La sixième difficulté, l’origine de la pensée réfléchie et du langage, ne présente pas les mêmes caractères. L’espace énorme qui sépare de l’homme les organismes rudimentaires se laisse pourtant combler jusqu’à un certain point par les formations intermédiaires, comme celui qui sépare de l’adulte le nouveau-né. Nous voyons les fonctions intellectuelles se développer dans la série animale et dans l’individu. La théorie de la connaissance semble n’avoir besoin que de la mémoire et de la faculté de généraliser pour passer de la simple sensation aux degrés supérieurs de l’activité mentale.

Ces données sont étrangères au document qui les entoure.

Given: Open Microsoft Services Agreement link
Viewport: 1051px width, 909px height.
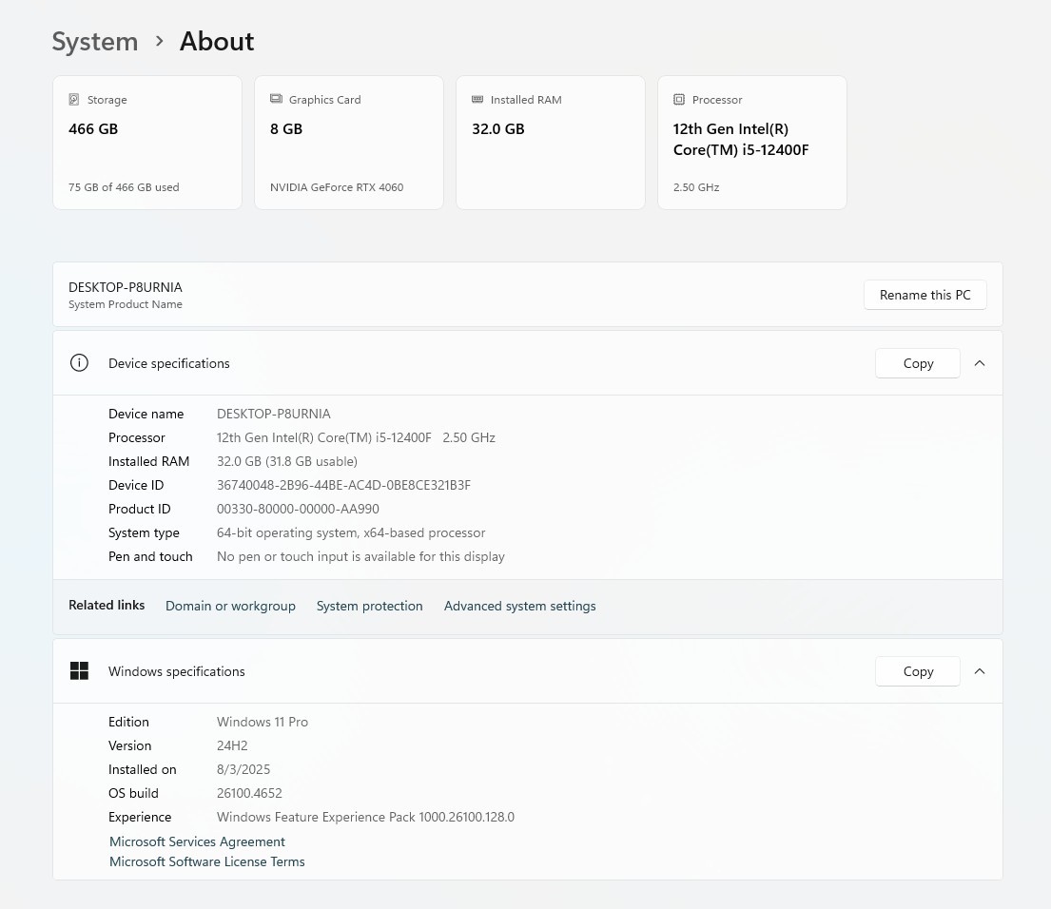Looking at the screenshot, I should click(197, 841).
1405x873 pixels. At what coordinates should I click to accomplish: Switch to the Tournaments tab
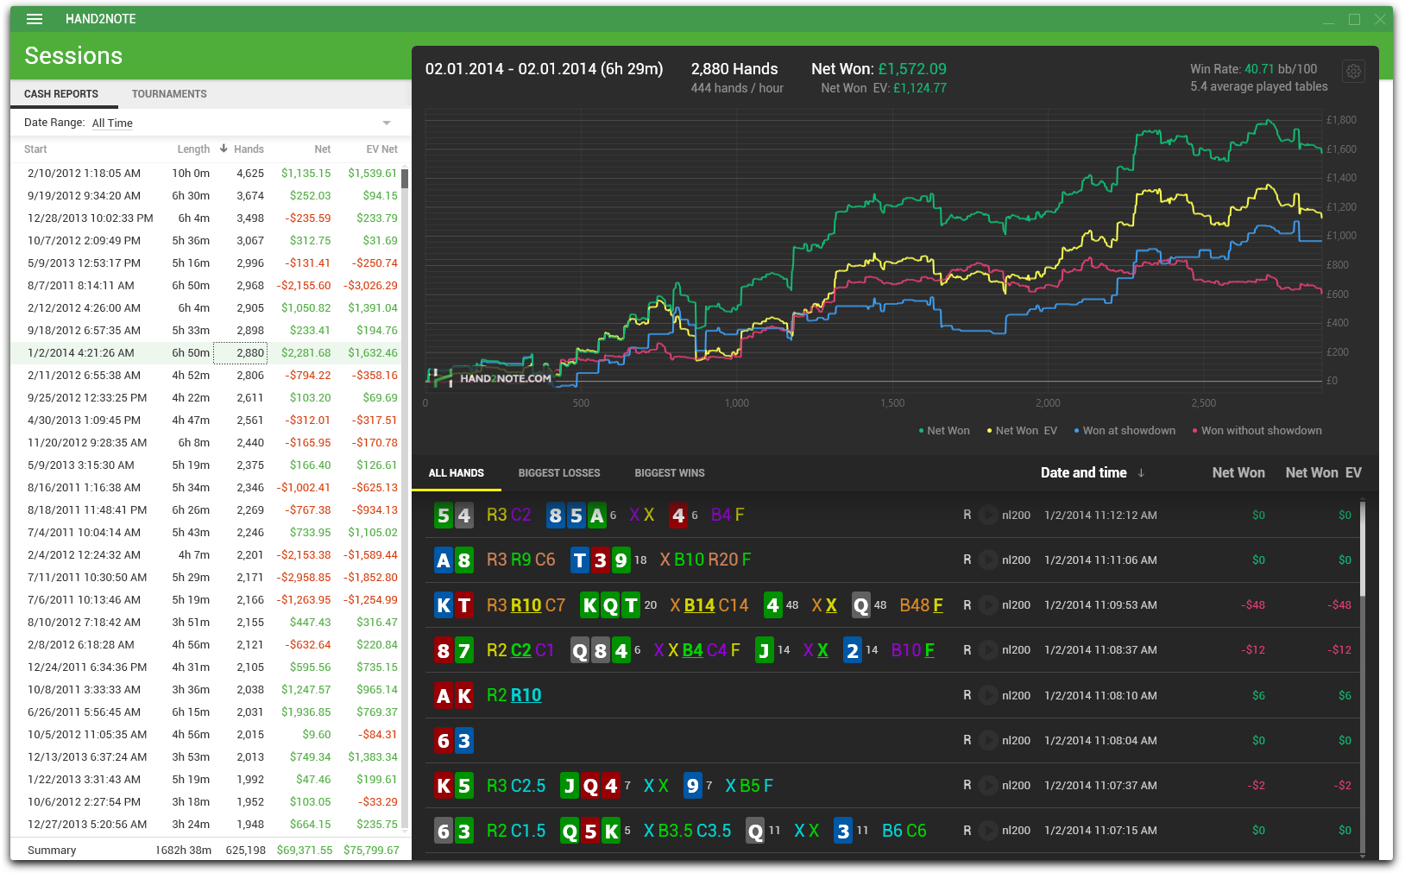pos(169,94)
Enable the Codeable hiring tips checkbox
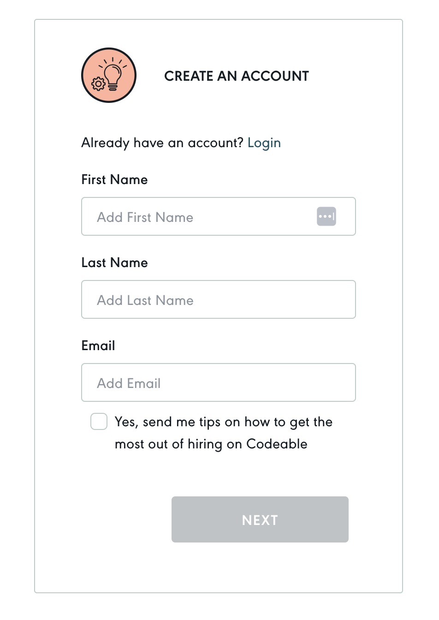 [99, 422]
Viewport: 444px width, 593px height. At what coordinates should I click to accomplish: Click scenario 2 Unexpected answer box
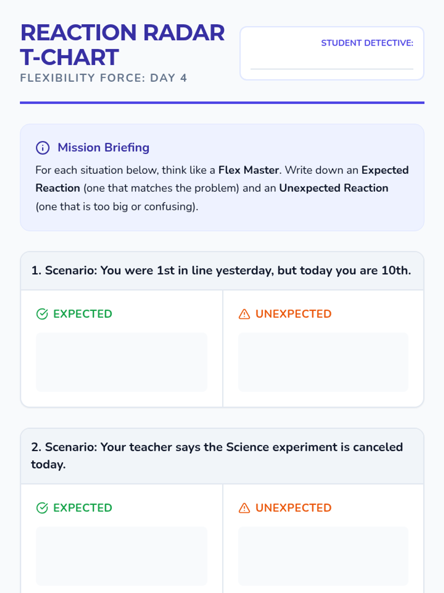[x=323, y=556]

« Ce qui fait l’intérêt poignant de la question, c’est l’étroit rapport qui l’unit au septième et dernier problème, le libre arbitre. La difficulté n’est pas pour nous comme pour la théologie et le moyen âge, de concilier la liberté humaine avec l’omniscience et l’omnipotence divines ; la difficulté est de la concilier avec les axiomes qui servent de fondement à la science du monde. Le principe de la conservation de l’énergie signifie que la force ne se produit et ne se détruit pas plus que la matière. L’état du monde entier, y compris celui d’un cerveau quelconque, est à chaque instant le résultat mécanique absolu de son état précédent et la cause mécanique absolue de son état dans l’instant suivant, On ne saurait admettre que deux événements ni deux pensées soient également possibles dans un temps donné ; les molécules cérébrales ne peuvent se disposer que d’une seule manière, comme les dés ne peuvent tomber que d’une manière dès qu’ils sont sortis du cornet. Une molécule quittant sa place ou sortant de sa route sans raison suffisante serait un aussi grand miracle que si Jupiter, sortant de sa voie elliptique, jetait la perturbation dans le système planétaire. Dès lors, si nos déterminations volontaires sont des phénomènes qui accompagnent nécessairement, quoique d’une manière incompréhensible, les mouvements et les dispositions de notre substance cérébrale, comme le monisme se le figure, il est évident qu’il n’y a pas de libre arbitre. Pour le monisme, le monde est une machine, et, dans une machine, il n’y a pas de place pour la liberté… Du moment où l’on prend le parti de déclarer illusoire la conscience subjective de la liberté, il est aussi facile au monisme qu’au dualisme extrême de concilier cette apparence avec la nécessité. Nous nous sentons libre en rêve aussi bien qu’éveillé, Nous savons aujourd’hui que beaucoup d’actions qui semblent calculées, parce qu’elles tendent à un but, sont les effets involontaires de certaines dispositions des nerfs. Lorsque nous observons le cours de nos idées, nous constatons bientôt qu’elles vont et viennent sans nous en demander la permission ; les décisions apparentes de notre volonté dépendent-elles réellement beaucoup plus de notre arbitre ?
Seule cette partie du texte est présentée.